Why are sleep routines important in young children?
There are some really good reasons to ensure your child gets enough sleep and it’s not just managing the grumpies that come from lack of refreshing sleep. So it’s important to provide your child with a healthy sleep routine. The earlier, the better to form good, long-term habits.
Sleep benefits and early childhood
Good sleep patterns in early childhood can help child development, including improved attention, learning and memory, emotional well-being and physical health.
Sleep deprivation
If children don’t get enough sleep, they can suffer serious health conditions such as obesity, depression, anxiety, lowered immune systems and more. Not having enough sleep can also impact a child’s social development with their friends. Behavioural problems and reasoning can be distorted, causing further problems.
Tips for sleep routines
- Make sleep a priority for the entire family.
- Get lots of exercise and fresh air during the daytime. Take your child to the park or the beach – make it fun!
- Stick to a daily routine.
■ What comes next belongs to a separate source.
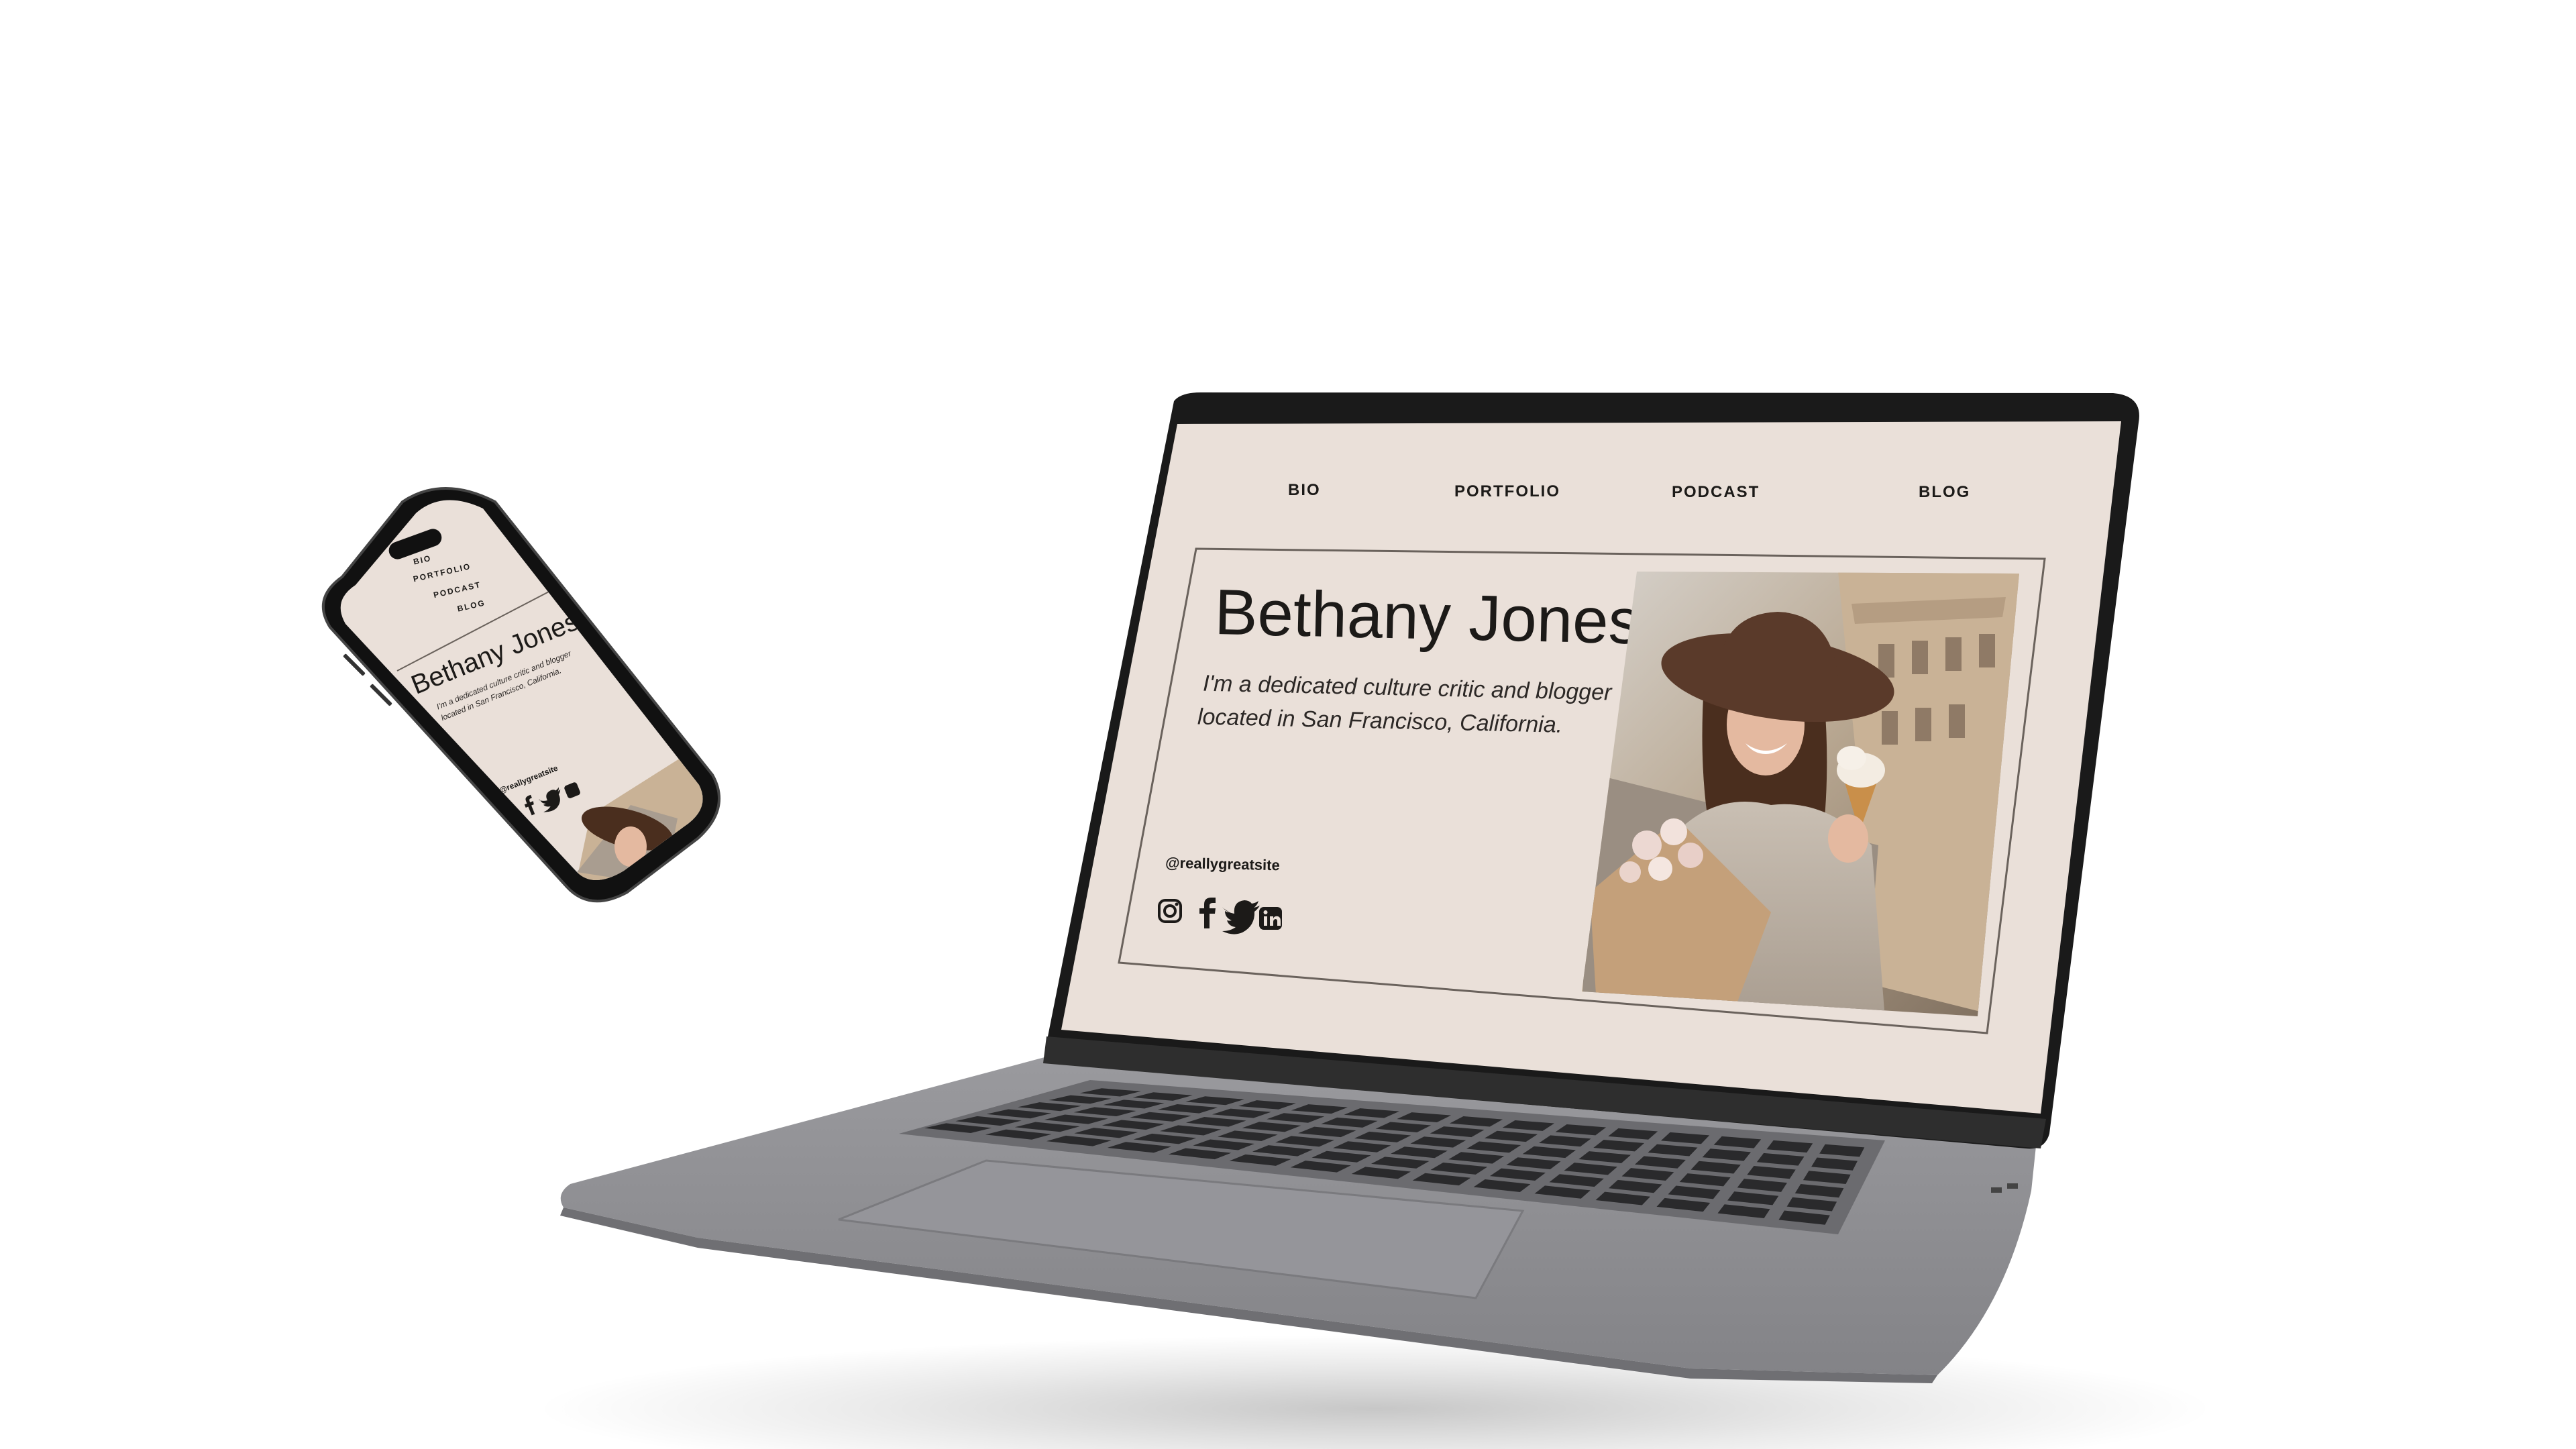  I want to click on nav-podcast: PODCAST, so click(1716, 492).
Good sleep hygiene includes going to bed at the same time, whether it’s for daytime naps or at bedtime, and waking at the same time every day.
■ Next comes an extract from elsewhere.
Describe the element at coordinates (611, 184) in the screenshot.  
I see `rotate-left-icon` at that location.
- Create healthy sleep time routines such as reading a book before bed, brushing hair and teeth, dimmed lighting, and soothing music.
- Keep your child away from bright screens by limiting time on their devices and TV etc, at least an hour before bedtime.
- Be mindful of how late you let your child eat before bed – being hungry can prevent your child from sleeping as much as eating too much before bedtime. This includes babies being fed solids to help them sleep through the night – this can give them tummy ache if they are not ready for solids yet (usually before six months old).
- Avoid sugary foods or caffeinated drinks as these aren’t conducive to a good night’s sleep.
St Joseph’s Family Services Programs
At our centres, we work together with families to ensure your baby’s/child’s home and care sleep routines are consistent and followed whilst they are with us.
All Early Childhood services must have sleep and rest policies in place. This includes carefully checking and documenting your sleeping baby/child every 10 minutes for breathing, movement and skin colour.
Sleep hygiene is important, and we try to ensure babies’ sheets are well-fitted and encourage the use of baby sleep bags/safe bedding options to reduce the risk of SIDS. We keep the rooms at a comfortable temperature using fans and air conditioners.
With newborns and young babies, our 0-2 age group educators treat all our babies’, and toddlers’ sleep needs differently. With newborns and young babies, in particular, they may not form proper sleep routines for a few months as they don’t know the difference between night and day for a while. We try to follow their tired signs and subtle cues that they are tired, more than just following a clock.
Daily rest time for children is to help them learn that for good mental health and well-being, they need some downtime to rest and get ready for more play later in the day. This may mean incorporating Yoga into their day, including calming stretches, lying down listening to stories with calming music or engaging in quieter reflection times and quiet activities. Many children have a special cuddly toy or dummy that is part of their routine and helps them settle themselves to sleep. We also make sure our children get lots of natural sunlight during the day as this helps improve their quality of sleep.
As children prepare for school in our older age group rooms, the more formal sleep time is replaced with a shorter rest, reflection and relaxation time. This might include the use of ‘quiet activity boxes’ for older children, packed with quiet experiences that each child can do from a mat or table, for a short period of time, instead of sleep or Yoga. Calming stretches might also be used instead of lying down.
We use ‘sleep plans’ so each family can let us know their child’s unique sleep and rest needs (sometimes when children sleep for extended periods of time, that can mean they are up until 10pm, and no parent wants that, so we work together with families to cater to each child’s sleep and rest requirements).
Sleep routines are essential for everyone, not just children. Although establishing good bedtime routines for children can provide them with long-term health benefits, they can provide lots of health benefits for the rest of the family too.